[WHAT IS NEEDED]: Only a number is expected here: the count of lines in the data that contain "screenshot".

[RECORD EXCERPTS]:
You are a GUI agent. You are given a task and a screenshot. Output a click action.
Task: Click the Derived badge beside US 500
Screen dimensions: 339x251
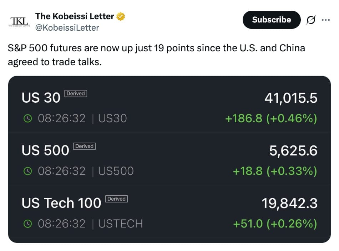[84, 146]
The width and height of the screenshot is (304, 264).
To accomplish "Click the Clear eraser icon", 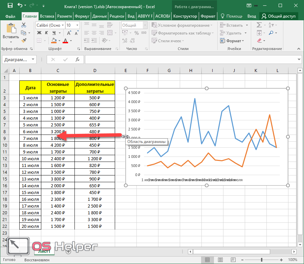I will (x=259, y=41).
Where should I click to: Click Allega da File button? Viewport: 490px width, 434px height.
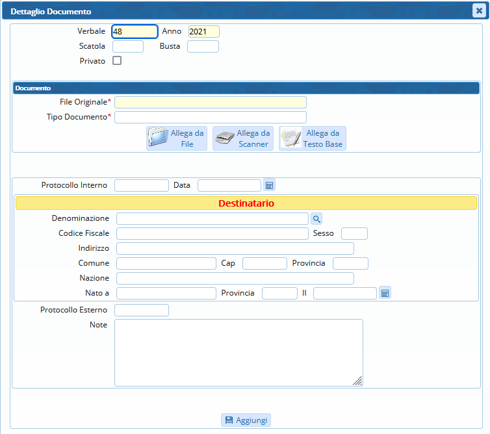point(177,138)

[RESPONSE BELOW]: 2